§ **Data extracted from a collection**
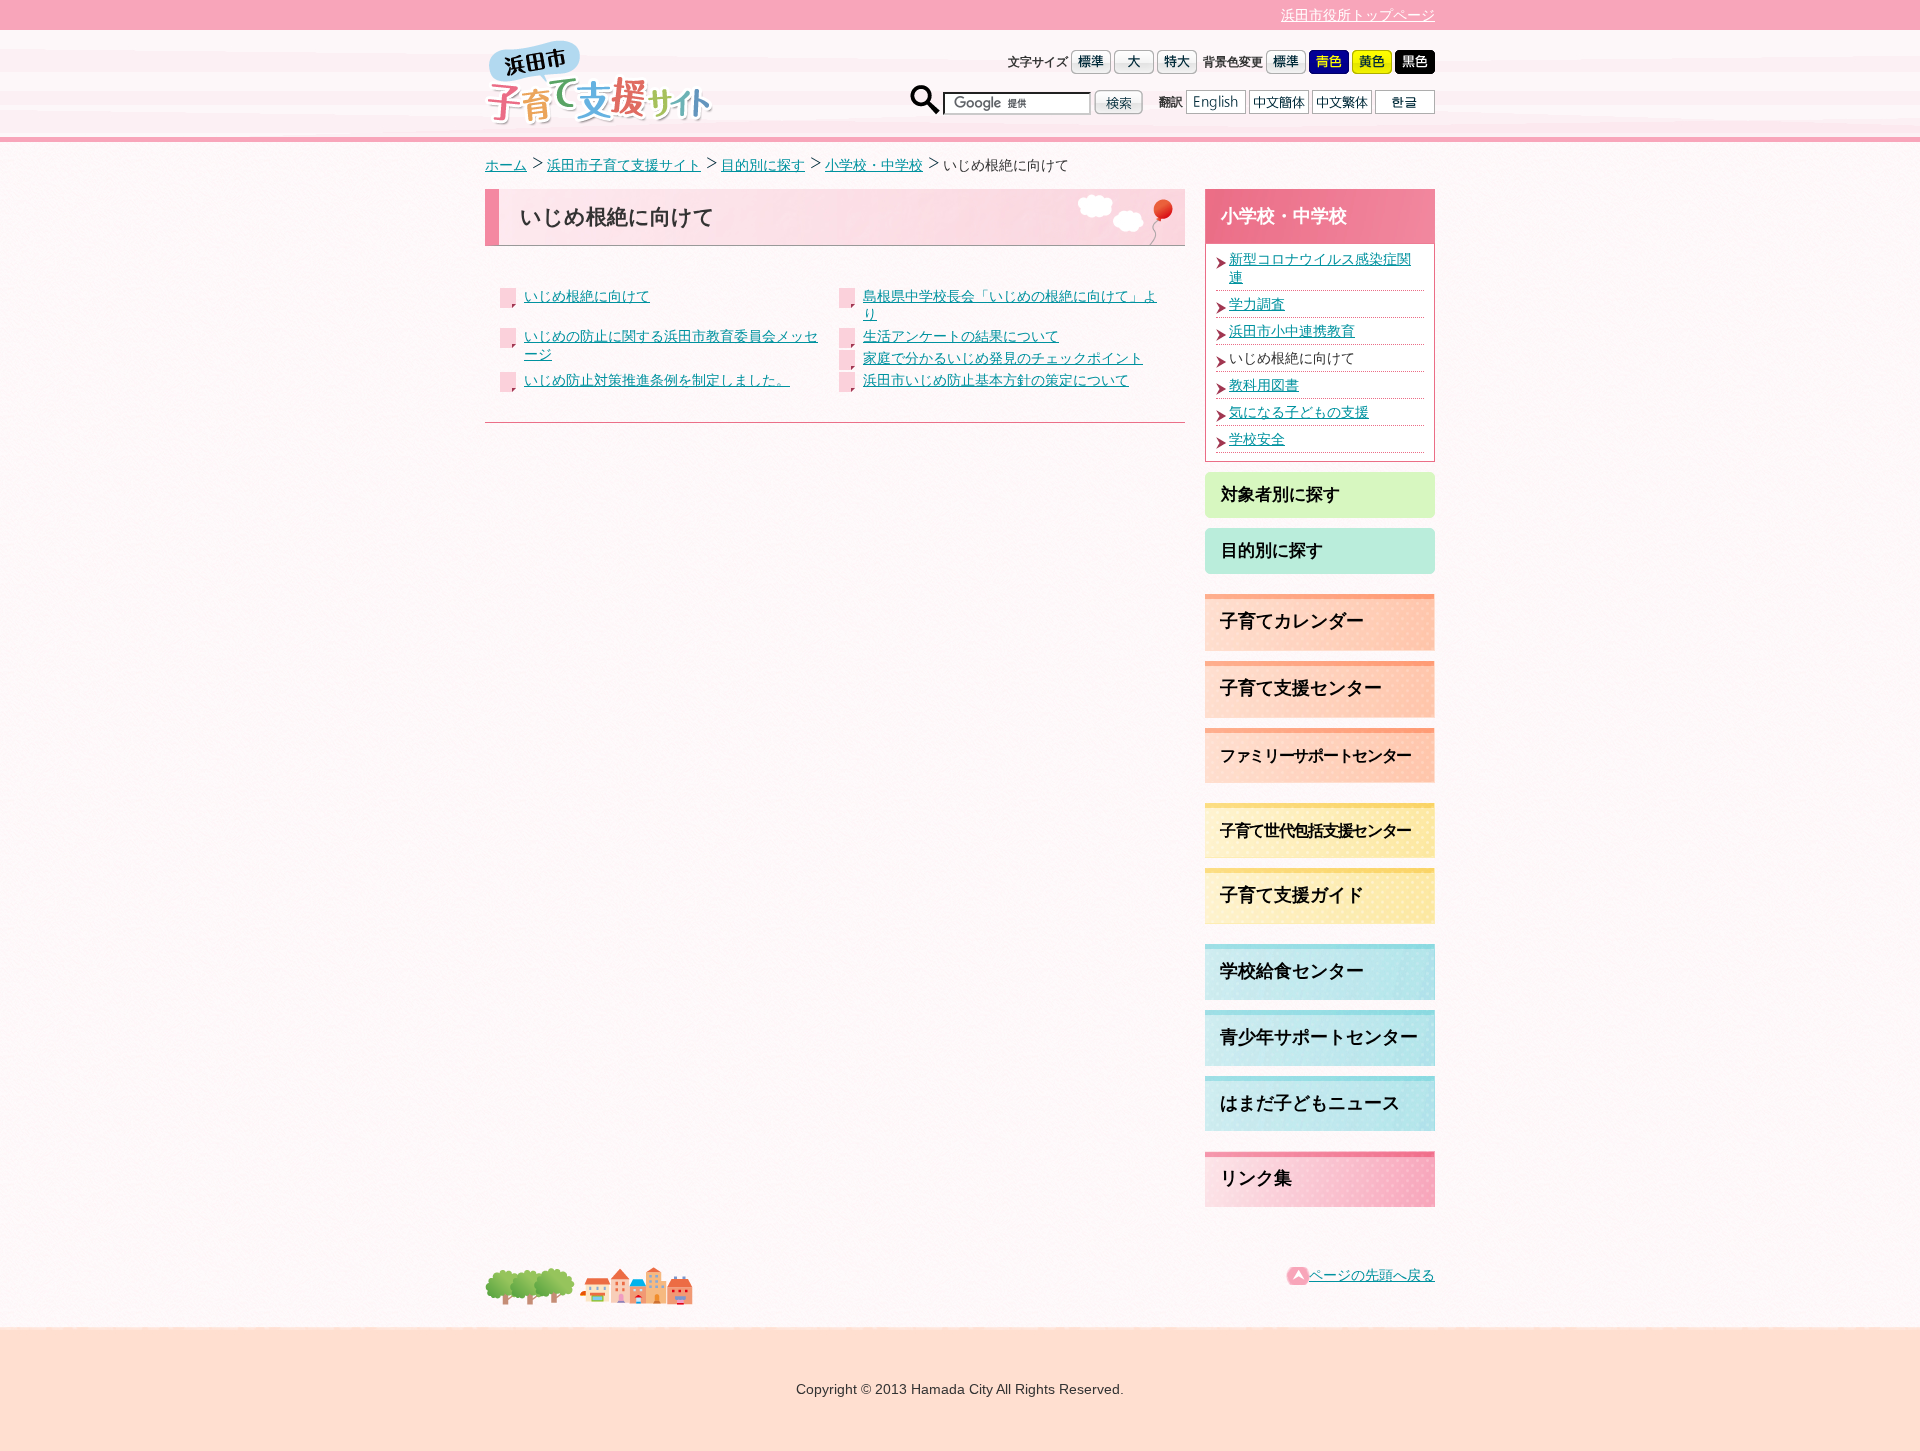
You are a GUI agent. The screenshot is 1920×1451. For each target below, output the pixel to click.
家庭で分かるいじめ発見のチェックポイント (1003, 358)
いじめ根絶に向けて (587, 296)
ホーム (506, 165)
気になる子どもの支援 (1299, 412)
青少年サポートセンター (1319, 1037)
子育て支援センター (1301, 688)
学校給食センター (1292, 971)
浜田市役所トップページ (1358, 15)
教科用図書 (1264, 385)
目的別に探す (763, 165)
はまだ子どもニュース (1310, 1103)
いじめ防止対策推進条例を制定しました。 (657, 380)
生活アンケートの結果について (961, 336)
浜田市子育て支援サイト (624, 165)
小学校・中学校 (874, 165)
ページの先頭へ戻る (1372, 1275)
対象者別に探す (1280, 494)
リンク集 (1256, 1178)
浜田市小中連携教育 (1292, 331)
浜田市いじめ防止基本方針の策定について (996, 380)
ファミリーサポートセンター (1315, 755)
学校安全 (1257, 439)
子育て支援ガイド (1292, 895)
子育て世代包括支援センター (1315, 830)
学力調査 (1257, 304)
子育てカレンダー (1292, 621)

§ **The task**
Reproduce the data verbatim and omit each image.

§ **Expected answer**
You are a GUI agent. The screenshot is 1920×1451. For each target below, output the pixel to click.
家庭で分かるいじめ発見のチェックポイント (1003, 358)
いじめ根絶に向けて (587, 296)
ホーム (506, 165)
気になる子どもの支援 (1299, 412)
青少年サポートセンター (1319, 1037)
子育て支援センター (1301, 688)
学校給食センター (1292, 971)
浜田市役所トップページ (1358, 15)
教科用図書 (1264, 385)
目的別に探す (763, 165)
はまだ子どもニュース (1310, 1103)
いじめ防止対策推進条例を制定しました。 (657, 380)
生活アンケートの結果について (961, 336)
浜田市子育て支援サイト (624, 165)
小学校・中学校 (874, 165)
ページの先頭へ戻る (1372, 1275)
対象者別に探す (1280, 494)
リンク集 (1256, 1178)
浜田市小中連携教育 (1292, 331)
浜田市いじめ防止基本方針の策定について (996, 380)
ファミリーサポートセンター (1315, 755)
学校安全 (1257, 439)
子育て支援ガイド (1292, 895)
子育て世代包括支援センター (1315, 830)
学力調査 (1257, 304)
子育てカレンダー (1292, 621)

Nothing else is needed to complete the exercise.